Dominasi pemerintahan kolonial juga telah menempatkan rakyat sebagai objek pemerasan, sehingga semakin menderita, seperti mengizinkan perusahaan asing menyewa tanah untuk kepentingan perkebunan. Pada umumnya tanah itu disewa dengan penduduknya sekaligus. Akibatnya, para petani  tidak dapat mengembangkan hidup dengan pertaniannya, tetapi justru menjadi tenaga kerja paksa.

Pada masa Van der Capellen beban penderitaan rakyat diwajibkan membayar berbagai macam pajak, seperti: pajak tanah, pajak halaman pekarangan, pajak jumlah pintudan pagar, pajak ternak, pajak pindah nama, pajak menyewa tanah atau menerima jabatan. Di samping berbagai pajak itu masih ada pajak yang ditarik di tempat pabean atau tol. Semua lalu lintas pengangkut barang juga dikenai pajak. Bahkan seorang ibu yang menggendong anak di jalan umum juga harus membayar pajak. Penderitaan rakyat ini semakin bertambah setelah terjadi wabah kolera di berbagai daerah.

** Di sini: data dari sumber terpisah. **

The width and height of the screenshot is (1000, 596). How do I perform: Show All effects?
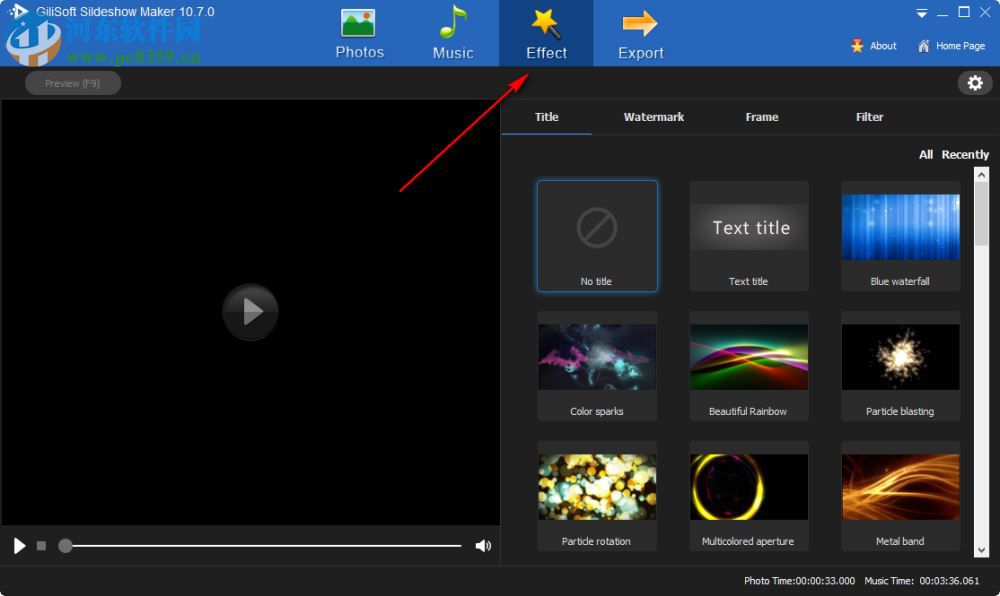click(925, 154)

Kehidupan sosial kemasyarakatan terdapat jurang pemisah antara rakyat dengan punggawa kerajaan dan perbedaan status sosial antara rakyat pribumi dengan kaum kolonial. Adanya jurang pemisah antara si kaya dan si miskin, antara rakyat dan kaum kolonial.  

Bermula dari Insiden Anjir

Tahun 1823 Jonkheer Anthonie Hendrik Smissaert sebagai residen di Yogyakarta yang sama dengan Patih Danurejo berupaya menyingkirkan Pangeran Dipenogoro (Raden Mas Ontowiryo) putera dari Sultan Hamengkubuwono III dari istana Yogyakarta. Pada suatu hari dl tahun 1875 Smissaert dan Patih Danurejo memerintahkan anak buahnya untuk memasang anjir (patok) dalam rangka membuat jalan baru yang melewati pekarangan milik Pangeran Diponegoro di Tegalrejo. Pengikut Pangeran Diponegoro mencabuti patok itu dan digantikannya dengan tombak-tombak mereka.

Pada tanggal 20 Juli 1825 sore hari, rakyat Tegalreja berduyun - duyun berkumpul di Ndalem Tegalreja, mereka membawa berbagai senjata seperti pedang, tombak, dan lembing. Belanda datang dan mengepung kediaman Pangeran Diponegoro di Tegalreja, Pertempuran sengit antara pasukan Diponegoro dengan serdadu Belanda tidak dapat dihindarkan. Tegalreja dibumi hanguskan. Dengan berbagai pertimbangan, Pangeran Diponegoro dan pasukannya menyingkir ke arah selatan ke Bumi Selarong.

Mengatur Strategi dari Goa Selarong

Dalam memimpin perang ini Pangeran Diponegoro mendapat dukungan luas dari masyarakat, para punggawa kerajaan, dan para bupati. Tercatat 15 dari dari 29 pangeran dan 41 dari 88 bupati bergabung dengan Pangeran Diponegoro. Di samping itu, Pangeran Diponegoro Juga sudah mempersiapkan termasuk penggalangan dana, tenaga, dan persenjataan Pangeran Diponegoro mendapat dukungan dari berbagai Iapisan pangeran, dan priayi sepuh, juga rakyat. Mereka rela mengumpulkan barang barang berharga seperti uang kontan dan perhiasan, aneka sarung keris bertahtakan permata, dan sabuk bersepuhkan emas.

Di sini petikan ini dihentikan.